The U.S. dollar traded largely unchanged against major currencies, including the yen and the euro, on Wednesday as investors digested a fresh round of U.S. labor market data and weighed its implications for monetary policy.
Recent figures from the U.S. Labor Department showed that job openings declined more than expected in November, while hiring also slowed, pointing to continued easing in labor demand.
Other indicators painted a mixed picture. Data from the Institute for Supply Management showed U.S. services sector activity unexpectedly strengthened in December. At the same time, private payroll growth rebounded less than forecast, according to the latest national employment report from ADP.
Investor attention is now turning to Friday’s nonfarm payrolls report, which is considered the most comprehensive gauge of U.S. labor market conditions.
In currency markets, the dollar rose slightly against the Swiss franc and slipped marginally against the Japanese yen. Olivier Bellemare, vice president of options trading and structured products at Monex Canada, said recent dollar moves appear tactical rather than driven by firm policy signals. He added that markets are waiting for clearer employment data to assess inflation persistence and determine the dollar’s next direction.
Elsewhere, oil prices fell as China criticized the United States following reports that Washington had persuaded Venezuela to redirect oil supplies away from Beijing. The dollar index, which tracks the greenback against a basket of major currencies, edged slightly higher on the day.
The euro weakened modestly after falling in the previous session, as softer-than-expected German inflation data prompted traders to scale back expectations for an early interest rate hike. Markets have largely priced in stable policy rates through 2026, while anticipating tighter policy from the European Central Bank in 2027 if inflation pressures re-emerge.

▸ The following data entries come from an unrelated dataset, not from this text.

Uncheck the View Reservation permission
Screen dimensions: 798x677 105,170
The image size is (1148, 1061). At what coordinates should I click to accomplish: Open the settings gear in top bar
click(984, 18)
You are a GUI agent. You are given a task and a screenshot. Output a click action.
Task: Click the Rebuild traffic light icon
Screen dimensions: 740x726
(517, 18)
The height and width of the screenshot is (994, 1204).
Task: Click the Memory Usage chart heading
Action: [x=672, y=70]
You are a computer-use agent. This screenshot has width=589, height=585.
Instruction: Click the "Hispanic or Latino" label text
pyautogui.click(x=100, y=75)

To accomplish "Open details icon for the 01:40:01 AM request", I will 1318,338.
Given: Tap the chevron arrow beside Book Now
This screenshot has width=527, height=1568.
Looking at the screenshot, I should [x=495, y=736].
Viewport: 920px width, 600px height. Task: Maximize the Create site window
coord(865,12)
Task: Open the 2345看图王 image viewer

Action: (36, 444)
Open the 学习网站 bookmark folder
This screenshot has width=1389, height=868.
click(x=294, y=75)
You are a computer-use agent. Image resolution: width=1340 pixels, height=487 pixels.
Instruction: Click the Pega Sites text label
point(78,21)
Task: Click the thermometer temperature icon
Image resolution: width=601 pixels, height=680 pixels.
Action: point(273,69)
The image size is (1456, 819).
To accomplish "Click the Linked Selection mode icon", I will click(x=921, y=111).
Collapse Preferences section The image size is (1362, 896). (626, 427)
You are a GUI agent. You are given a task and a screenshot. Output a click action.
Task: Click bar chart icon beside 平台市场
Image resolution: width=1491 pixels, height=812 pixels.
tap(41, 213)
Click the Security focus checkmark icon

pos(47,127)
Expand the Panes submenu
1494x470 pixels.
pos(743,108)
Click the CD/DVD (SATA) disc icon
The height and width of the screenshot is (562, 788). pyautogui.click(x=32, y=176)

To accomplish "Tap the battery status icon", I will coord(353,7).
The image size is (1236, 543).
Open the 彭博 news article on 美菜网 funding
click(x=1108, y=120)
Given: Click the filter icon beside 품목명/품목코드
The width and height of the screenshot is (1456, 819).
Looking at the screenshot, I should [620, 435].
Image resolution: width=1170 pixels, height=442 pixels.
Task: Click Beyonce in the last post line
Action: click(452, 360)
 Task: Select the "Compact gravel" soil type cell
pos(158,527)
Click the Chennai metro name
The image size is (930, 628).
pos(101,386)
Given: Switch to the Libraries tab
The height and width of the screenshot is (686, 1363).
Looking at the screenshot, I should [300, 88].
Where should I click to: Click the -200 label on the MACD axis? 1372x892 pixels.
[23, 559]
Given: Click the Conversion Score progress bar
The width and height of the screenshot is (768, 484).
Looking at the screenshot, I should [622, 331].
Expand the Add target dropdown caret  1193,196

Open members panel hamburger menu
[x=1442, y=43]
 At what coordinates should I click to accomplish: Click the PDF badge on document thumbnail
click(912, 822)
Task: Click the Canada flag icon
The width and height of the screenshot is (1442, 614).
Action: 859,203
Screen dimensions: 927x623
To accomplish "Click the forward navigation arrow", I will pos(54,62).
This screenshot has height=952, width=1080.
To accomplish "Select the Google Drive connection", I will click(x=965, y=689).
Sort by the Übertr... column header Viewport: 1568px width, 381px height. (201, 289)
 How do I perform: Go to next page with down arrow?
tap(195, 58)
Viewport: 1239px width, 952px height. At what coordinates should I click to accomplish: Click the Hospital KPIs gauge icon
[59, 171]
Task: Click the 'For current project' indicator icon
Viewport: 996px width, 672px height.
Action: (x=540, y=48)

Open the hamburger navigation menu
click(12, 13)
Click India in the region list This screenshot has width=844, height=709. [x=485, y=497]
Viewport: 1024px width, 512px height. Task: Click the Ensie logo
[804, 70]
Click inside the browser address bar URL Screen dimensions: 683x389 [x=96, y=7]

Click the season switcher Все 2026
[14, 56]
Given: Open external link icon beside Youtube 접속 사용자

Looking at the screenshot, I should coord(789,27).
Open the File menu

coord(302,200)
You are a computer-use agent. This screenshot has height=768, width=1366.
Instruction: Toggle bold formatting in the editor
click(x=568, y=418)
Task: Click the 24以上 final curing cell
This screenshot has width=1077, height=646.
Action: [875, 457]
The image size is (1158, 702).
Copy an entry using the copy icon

Meanwhile, geopolitical tensions between China and Japan moved back into focus after Beijing banned exports of certain dual-use items to Japan. Strategists said the move had little immediate impact on currency markets but weighed on Japanese equities. Some analysts noted that rising regional tensions could encourage the Bank of Japan to proceed cautiously with future rate hikes.
In the Asia-Pacific region, the Australian dollar climbed to its highest level since October 2024, supported by a mixed inflation report that kept hopes of a near-term rate increase alive. The New Zealand dollar, by contrast, edged lower.